Thelymitra villosa, commonly called custard orchid, is a species of orchid which is endemic to Western Australia. It has a single erect, hairy leaf and up to twenty yellow flowers with reddish-brown markings.

==Description==
Thelymitra villosa is a terrestrial, perennial, deciduous, herb with an underground tuber with a single, erect leaf at the base of the flowering stem. The leaf is 60-100 mm long and 20-50 mm wide and covered with white, silky hairs. Up to twenty flowers, each 30-40 mm long in diameter are borne on a flowering stem 300-600 mm high. The flowers are yellow with varying amounts of red-brown spots and blotches. The distinctive column is yellow, reddish or brown with a glandular mid-lobe and hairy lateral lobes which are joined to each other. Flowering occurs from September to November. The flowers are similar to those of the leopard orchid, Thelymitra benthamiana and the sun orchid Thelymitra sargentii but T. villosa is distinguished from them by its leaf, which is shorter, broader and hairy.

==Taxonomy==
Thelymitra villosa was first formally described in 1840 by John Lindley and the description was published in his book A Sketch of the Vegetation of the Swan River Colony. He also informally described it as "A very fine species with large, stellate, yellow flowers." The specific epithet (villosa) is a Latin word meaning "hairy".

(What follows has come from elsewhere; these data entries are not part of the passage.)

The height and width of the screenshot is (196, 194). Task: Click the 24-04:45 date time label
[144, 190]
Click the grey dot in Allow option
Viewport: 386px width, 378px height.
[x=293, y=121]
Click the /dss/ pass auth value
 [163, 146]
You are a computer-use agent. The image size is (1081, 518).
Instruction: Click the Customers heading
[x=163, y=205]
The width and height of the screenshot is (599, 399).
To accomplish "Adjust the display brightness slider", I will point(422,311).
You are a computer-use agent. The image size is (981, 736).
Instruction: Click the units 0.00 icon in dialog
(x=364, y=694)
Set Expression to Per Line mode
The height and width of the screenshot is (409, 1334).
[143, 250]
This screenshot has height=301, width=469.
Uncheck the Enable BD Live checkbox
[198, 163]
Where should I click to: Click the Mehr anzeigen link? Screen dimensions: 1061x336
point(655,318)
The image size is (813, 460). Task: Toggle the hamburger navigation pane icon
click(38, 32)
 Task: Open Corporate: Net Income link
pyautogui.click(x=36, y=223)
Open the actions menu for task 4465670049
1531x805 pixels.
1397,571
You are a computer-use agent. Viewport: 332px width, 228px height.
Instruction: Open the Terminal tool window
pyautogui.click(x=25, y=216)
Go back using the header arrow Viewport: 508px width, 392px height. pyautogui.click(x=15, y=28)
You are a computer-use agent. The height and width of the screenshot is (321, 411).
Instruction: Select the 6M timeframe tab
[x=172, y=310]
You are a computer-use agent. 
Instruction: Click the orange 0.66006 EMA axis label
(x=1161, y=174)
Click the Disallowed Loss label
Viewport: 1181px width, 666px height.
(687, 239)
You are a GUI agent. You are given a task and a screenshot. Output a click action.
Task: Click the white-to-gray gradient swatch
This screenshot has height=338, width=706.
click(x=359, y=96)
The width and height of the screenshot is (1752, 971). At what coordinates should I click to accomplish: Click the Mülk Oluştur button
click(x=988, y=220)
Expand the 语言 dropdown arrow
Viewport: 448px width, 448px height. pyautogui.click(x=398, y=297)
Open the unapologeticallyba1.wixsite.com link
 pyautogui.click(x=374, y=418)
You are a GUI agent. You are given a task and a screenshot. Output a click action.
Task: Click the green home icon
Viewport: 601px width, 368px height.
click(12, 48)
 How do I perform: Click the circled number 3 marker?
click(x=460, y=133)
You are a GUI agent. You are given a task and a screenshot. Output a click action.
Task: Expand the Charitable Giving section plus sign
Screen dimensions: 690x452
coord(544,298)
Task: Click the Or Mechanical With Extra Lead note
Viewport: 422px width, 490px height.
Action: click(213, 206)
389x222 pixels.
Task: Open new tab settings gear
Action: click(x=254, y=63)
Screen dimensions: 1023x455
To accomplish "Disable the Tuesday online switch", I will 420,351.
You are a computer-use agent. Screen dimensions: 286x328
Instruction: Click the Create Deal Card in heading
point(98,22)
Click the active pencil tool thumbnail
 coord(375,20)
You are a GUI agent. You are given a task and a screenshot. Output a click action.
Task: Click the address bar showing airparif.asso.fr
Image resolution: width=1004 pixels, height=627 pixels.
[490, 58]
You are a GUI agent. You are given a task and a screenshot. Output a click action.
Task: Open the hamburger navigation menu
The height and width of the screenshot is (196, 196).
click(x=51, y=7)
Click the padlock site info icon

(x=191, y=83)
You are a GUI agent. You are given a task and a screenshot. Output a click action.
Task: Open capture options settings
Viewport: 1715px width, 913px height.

==Distribution and habitat==
Custard orchid is endemic to the south western corner of Western Australia, occurring in the Avon Wheatbelt, Esperance, Geraldton Sandplains, Jarrah Forest and Swan Coastal Plain biogeographic regions. It grows in sandy clay, grey, white or yellow sand which is wet in winter.

==Conservation==
Thelymitra villosa is classified as "not threatened" by the Western Australian Government Department of Parks and Wildlife.